● **Exercise**: Copy the part of the RV thread below that opens with "# Looking to" and closes with "(Sep 9, 2017)", swapping every "F-250" for "F-350".

● **Page**:
--- begin ---

# Looking to fulltime again - RV Rig advice



## triedandtrue (Aug 23, 2017)

So I have fulltimed over the years. Most recently had a Titanium with 3 slideouts that I towed with a 20 year old F-250. Getting a divorce and looking to get a used fifth wheel or other that is smaller than the Titanium that is solidly built and good for fulltiming. Plan to sell the F-250 and get a gas truck with better gas mileage as diesel is pricey. I sell online on Amazon and other sites so would be using for business as well. Have looked at the Sprinters but they are pricey and too small. Suggestions anyone?


----------



## SCcamper (Sep 9, 2017)

We did yard sales and flea markets when we were full-timing. Sold mostly on eBay. Didn't start dong it until we were already traveling. Was all the time readjusting our cargo to stay under max GVWR. If we were to do it again we would opt for a smallish toy-hauler - travel trailer or fiver - and use the extra cargo capacity they provide for computer space and organized storage of our goodies for sale.


----------



## packnrat (Feb 7, 2018)

--- end ---

● **Source data**:
--- begin ---

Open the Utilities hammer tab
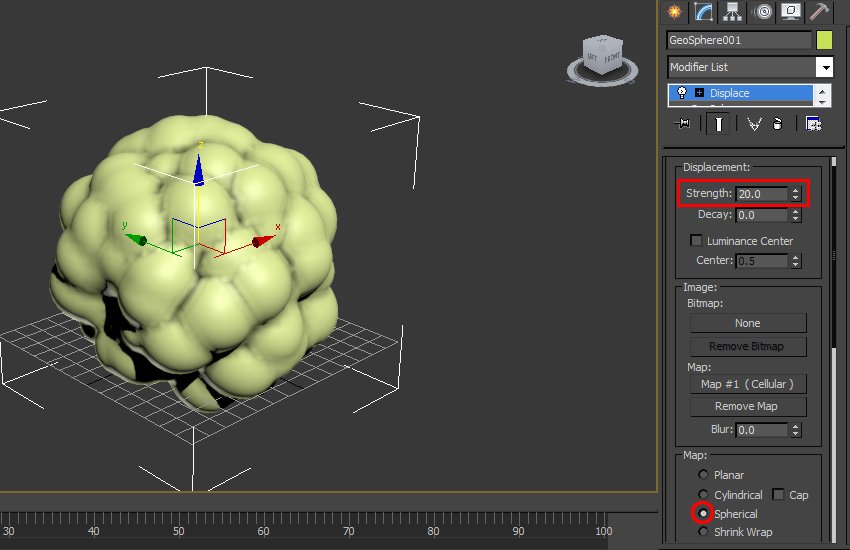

--- end ---

● **Complete answer**:
# Looking to fulltime again - RV Rig advice



## triedandtrue (Aug 23, 2017)

So I have fulltimed over the years. Most recently had a Titanium with 3 slideouts that I towed with a 20 year old F-350. Getting a divorce and looking to get a used fifth wheel or other that is smaller than the Titanium that is solidly built and good for fulltiming. Plan to sell the F-350 and get a gas truck with better gas mileage as diesel is pricey. I sell online on Amazon and other sites so would be using for business as well. Have looked at the Sprinters but they are pricey and too small. Suggestions anyone?


----------



## SCcamper (Sep 9, 2017)